Berko has heavy eyelids, soulful, bruised-looking, but when he drops them down over those pop eyes, it’s like the beam of a flashlight bleeding through a slit, a look so cold and skeptical it can lead innocent men to doubt their own alibis.

“And you feel,” he says, with a significant glance at the bottle of beer in Landsman’s hand, “that the configuration of pieces on the board, what?” The slit draws narrower, the beam flares brighter. “Encodes the name of his killer?”

“In the alphabet of Atlantis,” Landsman says.

“Uh-huh.”

“The Jew played chess. And he tied off with tefillin. And somebody killed him with a great deal of care and discretion. I don’t know. Maybe there’s nothing in the chess angle. I can’t get anything out of it. I went through the whole book, but I couldn’t figure out which game he was playing. If any. Those diagrams, I don’t know, I get a headache looking at them. I get a headache just looking at the board, a curse on it.”
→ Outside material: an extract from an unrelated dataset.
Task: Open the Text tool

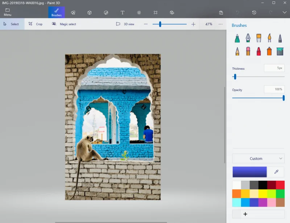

Landsman’s voice comes out sounding every bit as hollow and hopeless as he feels, which was not his intention at all. Berko looks over the top of Pinky’s head at his wife, to see if he really needs to worry about Landsman.

“Tell you what, Meyer. If you put down that beer,” Berko says, trying and failing not to sound like a policeman, “I’ll let you hold this nice baby. How about that? Look at him. Look at those thighs, come on. You have to squeeze them. Put down the beer, all right? And hold this nice baby for a minute.”

“He is a nice baby,” Landsman says. He removes another inch of beer from the bottle. Then he puts it down, and shuts up, and takes the baby, and smells him, and does the usual injury to his heart. Pinky smell like yogurt and laundry soap. A hint of his father’ bay rum. Landsman carries the baby to the doorway of the kitchen, and tries not to inhale, and watches Ester-Malke peels a sheet of waffles from the iron. Sh is using an old Westinghouse with Bakelite handles in the shape of leaves. It can blast out four crisp waffles a time.